Coralogix and Performance

Coralogix is designed to process huge volumes of logs. Performance is a concern that can distract you from the real goal – your product. Allow us to make logging an easy, scalable part of your infrastructure.

Valuable logs

The whole purpose of creating logs from our applications is to supply value when we need to analyze problems. We have already seen how we can add value just by logging messages that describe what the code is doing or capturing exceptions or HTTP requests and responses through the middleware.

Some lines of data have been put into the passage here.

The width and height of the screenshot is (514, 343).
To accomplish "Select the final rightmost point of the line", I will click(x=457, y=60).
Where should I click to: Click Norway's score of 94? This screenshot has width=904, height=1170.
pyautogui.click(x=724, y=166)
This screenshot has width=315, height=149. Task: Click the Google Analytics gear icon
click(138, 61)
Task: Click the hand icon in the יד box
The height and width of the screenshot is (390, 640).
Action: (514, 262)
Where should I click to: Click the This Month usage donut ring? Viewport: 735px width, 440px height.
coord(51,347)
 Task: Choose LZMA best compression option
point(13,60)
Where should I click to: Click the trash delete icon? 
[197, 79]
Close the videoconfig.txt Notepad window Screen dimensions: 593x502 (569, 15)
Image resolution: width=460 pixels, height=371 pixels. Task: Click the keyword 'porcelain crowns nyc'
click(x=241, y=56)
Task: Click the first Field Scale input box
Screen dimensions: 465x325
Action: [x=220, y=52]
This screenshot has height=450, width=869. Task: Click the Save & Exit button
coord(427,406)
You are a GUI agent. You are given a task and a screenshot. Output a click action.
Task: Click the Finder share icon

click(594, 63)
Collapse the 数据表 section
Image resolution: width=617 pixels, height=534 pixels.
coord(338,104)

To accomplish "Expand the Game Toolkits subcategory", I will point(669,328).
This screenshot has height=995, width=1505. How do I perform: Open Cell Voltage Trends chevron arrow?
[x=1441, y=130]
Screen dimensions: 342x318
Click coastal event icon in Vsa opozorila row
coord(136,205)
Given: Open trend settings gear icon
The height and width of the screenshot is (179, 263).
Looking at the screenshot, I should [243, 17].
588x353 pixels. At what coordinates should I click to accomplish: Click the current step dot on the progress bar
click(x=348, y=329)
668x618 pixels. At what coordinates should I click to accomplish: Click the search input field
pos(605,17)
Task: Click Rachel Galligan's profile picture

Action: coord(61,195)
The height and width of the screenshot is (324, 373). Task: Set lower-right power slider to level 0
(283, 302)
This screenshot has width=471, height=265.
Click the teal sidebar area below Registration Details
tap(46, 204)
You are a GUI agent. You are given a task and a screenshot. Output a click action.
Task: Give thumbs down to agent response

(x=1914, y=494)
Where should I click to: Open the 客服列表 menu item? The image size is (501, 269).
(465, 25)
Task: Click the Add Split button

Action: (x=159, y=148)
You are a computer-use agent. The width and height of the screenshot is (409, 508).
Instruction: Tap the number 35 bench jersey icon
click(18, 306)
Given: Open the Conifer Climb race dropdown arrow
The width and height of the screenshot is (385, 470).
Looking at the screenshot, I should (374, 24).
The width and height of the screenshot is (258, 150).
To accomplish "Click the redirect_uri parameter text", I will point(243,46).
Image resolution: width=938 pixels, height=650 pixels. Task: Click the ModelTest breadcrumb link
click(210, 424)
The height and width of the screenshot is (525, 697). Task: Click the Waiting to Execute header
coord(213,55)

But what if we want to log some information specific to our business logic, but include the context of the HTTP request that triggered the call to that business logic.

One approach would be to pass down the current HttpContext instance from the controller action that has been called, right through to the business logic in question. However, this would mean coupling the business logic to the concept of the HTTP Context, when that logic could live in a separate library that might be consumed by other non-HTTP-related code. When used by code in the other areas, there may be something else that triggers that call that we should log instead.

We can achieve this in .NET Core 3.1 by extending the logging framework to supply our own provider that we will inject into our business logic (or any other) code as part of the HTTP request. This custom log provider will have a dependency on the IHttpContextAccessor provided by the framework, which will allow us to access the current HttpContext to extract the information we want for our log message.

Let us look at how we would set this up. First, we need to find some code that is outside of our controller methods – the TodoItemStore is a perfect example! Make use of the logger in this method so that we have it setup. Add the following code.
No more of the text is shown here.